The decision to leave one’s child in the care of another adult is one of the most challenging and deeply personal actions a family may have to make in the early years. In 2021, there were over 11 million infants and toddlers in the United States—equaling 3.5% of the country’s population. Almost 63% of these children had mothers who were active in the workforce. (Keating, 2021). For many young families in the United States, there are very few authentic child care options that meet child and family needs, are affordable and are local.
Approximately half of families who want to access child care find it excessively difficult or impossible to secure licensed child care (Schochet, 2019). Access to high-quality infant-toddler child care is out of reach for the 40% of babies born to households with low-income (Keating, 2021), a disproportionate number of whom are babies of color (Pizarek, 2021).

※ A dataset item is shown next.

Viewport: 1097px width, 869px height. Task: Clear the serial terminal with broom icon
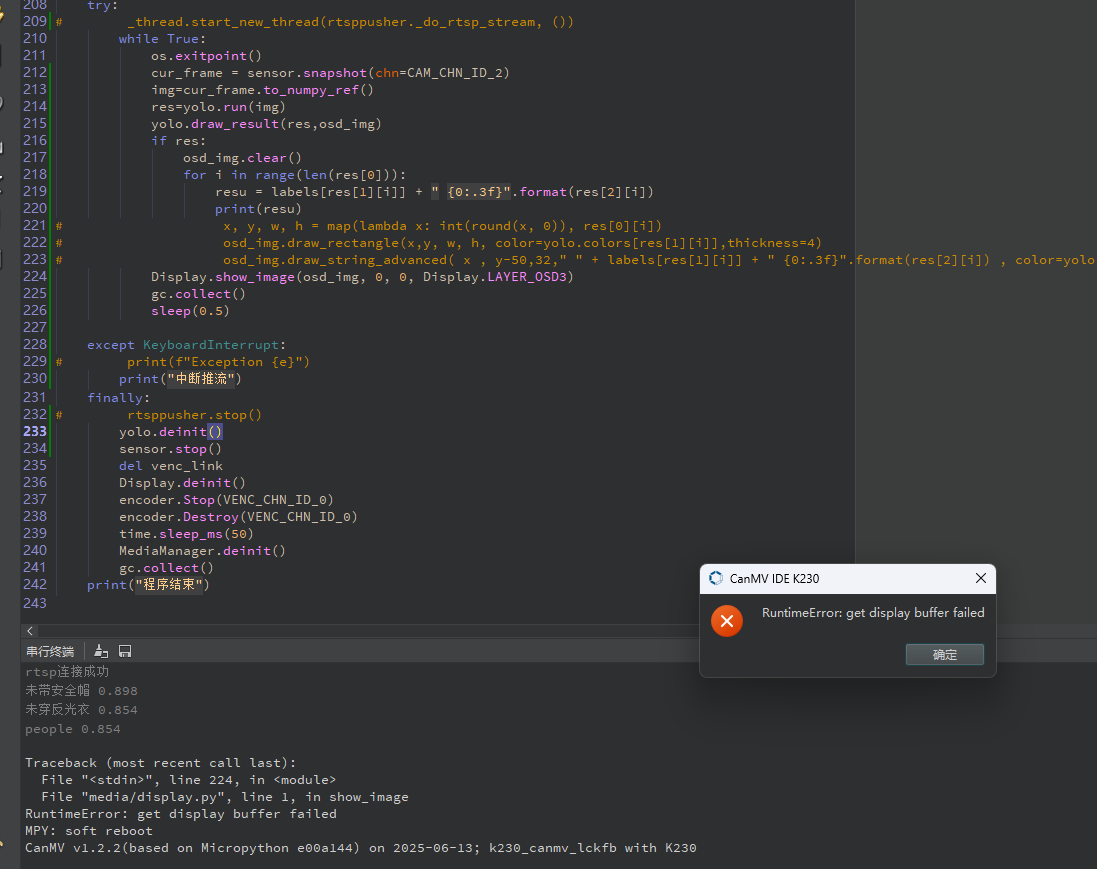coord(101,651)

In Massachusetts, child care programs that enroll children served by the subsidy child care system, must be enrolled in the federal Child and Adult Care Food Program (CACFP). Clarendon Early Education Services, Inc., an FCC network in Massachusetts, contracts with the state Department of Early Education and Care as a statewide sponsor of the CACFP. The group’s mission is to support the small business model of FCC while offering high-quality nutritional and educational services to children and families. Clarendon supports all FCC programs who enroll in CACFP through their organization. The organization also provides dedicated staff and network services to FCC providers who serve children in the child welfare system. For programs serving these children, Clarendon manages subsidy paperwork, enrollment and more. Providers can depend on twice monthly direct deposits, an added stability measure for both families and providers.